**Raw data:**
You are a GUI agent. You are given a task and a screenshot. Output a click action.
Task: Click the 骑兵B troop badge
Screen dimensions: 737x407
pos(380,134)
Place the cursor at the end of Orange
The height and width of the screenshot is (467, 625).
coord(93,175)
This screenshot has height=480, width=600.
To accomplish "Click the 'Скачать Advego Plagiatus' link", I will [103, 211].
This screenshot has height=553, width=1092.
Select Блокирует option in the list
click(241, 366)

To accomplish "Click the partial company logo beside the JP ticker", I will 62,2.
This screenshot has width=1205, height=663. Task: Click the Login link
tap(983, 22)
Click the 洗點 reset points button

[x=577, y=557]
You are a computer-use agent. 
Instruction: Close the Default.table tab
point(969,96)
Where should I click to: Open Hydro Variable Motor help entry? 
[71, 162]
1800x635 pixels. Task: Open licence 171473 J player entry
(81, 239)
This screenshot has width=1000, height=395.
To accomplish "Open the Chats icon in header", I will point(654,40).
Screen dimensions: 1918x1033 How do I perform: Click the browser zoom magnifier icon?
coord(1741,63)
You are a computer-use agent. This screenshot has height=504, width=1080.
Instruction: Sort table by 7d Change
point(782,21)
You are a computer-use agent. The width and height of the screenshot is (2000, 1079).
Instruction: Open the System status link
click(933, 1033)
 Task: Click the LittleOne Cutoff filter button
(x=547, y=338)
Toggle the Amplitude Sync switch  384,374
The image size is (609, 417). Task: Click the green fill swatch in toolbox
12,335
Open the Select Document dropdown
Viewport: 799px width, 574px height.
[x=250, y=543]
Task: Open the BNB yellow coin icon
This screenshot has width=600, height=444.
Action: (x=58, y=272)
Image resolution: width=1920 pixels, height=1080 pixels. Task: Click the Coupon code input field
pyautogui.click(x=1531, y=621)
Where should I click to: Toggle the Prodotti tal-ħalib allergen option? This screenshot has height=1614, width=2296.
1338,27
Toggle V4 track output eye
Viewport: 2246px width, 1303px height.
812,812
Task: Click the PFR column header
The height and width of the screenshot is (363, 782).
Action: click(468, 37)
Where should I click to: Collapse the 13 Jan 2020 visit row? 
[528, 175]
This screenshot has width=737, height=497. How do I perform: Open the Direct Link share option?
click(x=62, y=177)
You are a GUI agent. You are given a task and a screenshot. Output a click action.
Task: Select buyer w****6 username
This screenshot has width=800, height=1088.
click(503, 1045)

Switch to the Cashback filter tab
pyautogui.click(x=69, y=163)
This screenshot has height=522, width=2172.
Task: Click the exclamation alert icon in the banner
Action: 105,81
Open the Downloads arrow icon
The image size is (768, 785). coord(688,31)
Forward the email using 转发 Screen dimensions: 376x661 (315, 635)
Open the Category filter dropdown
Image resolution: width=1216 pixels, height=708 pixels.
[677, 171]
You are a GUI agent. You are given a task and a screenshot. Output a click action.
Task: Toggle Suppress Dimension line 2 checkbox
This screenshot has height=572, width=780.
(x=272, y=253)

**Do this:**
Copy the listing above word for word, starting at the line containing "Place the cursor at the end of Orange" and ending at the line containing "Action: (x=58, y=272)", with both of those lines included.

**Solution for this task:**
Place the cursor at the end of Orange
The height and width of the screenshot is (467, 625).
coord(93,175)
This screenshot has height=480, width=600.
To accomplish "Click the 'Скачать Advego Plagiatus' link", I will [103, 211].
This screenshot has height=553, width=1092.
Select Блокирует option in the list
click(241, 366)

To accomplish "Click the partial company logo beside the JP ticker", I will 62,2.
This screenshot has width=1205, height=663. Task: Click the Login link
tap(983, 22)
Click the 洗點 reset points button

[x=577, y=557]
You are a computer-use agent. 
Instruction: Close the Default.table tab
point(969,96)
Where should I click to: Open Hydro Variable Motor help entry? 
[71, 162]
1800x635 pixels. Task: Open licence 171473 J player entry
(81, 239)
This screenshot has width=1000, height=395.
To accomplish "Open the Chats icon in header", I will point(654,40).
Screen dimensions: 1918x1033 How do I perform: Click the browser zoom magnifier icon?
coord(1741,63)
You are a computer-use agent. This screenshot has height=504, width=1080.
Instruction: Sort table by 7d Change
point(782,21)
You are a computer-use agent. The width and height of the screenshot is (2000, 1079).
Instruction: Open the System status link
click(933, 1033)
 Task: Click the LittleOne Cutoff filter button
(x=547, y=338)
Toggle the Amplitude Sync switch  384,374
The image size is (609, 417). Task: Click the green fill swatch in toolbox
12,335
Open the Select Document dropdown
Viewport: 799px width, 574px height.
[x=250, y=543]
Task: Open the BNB yellow coin icon
This screenshot has width=600, height=444.
Action: (x=58, y=272)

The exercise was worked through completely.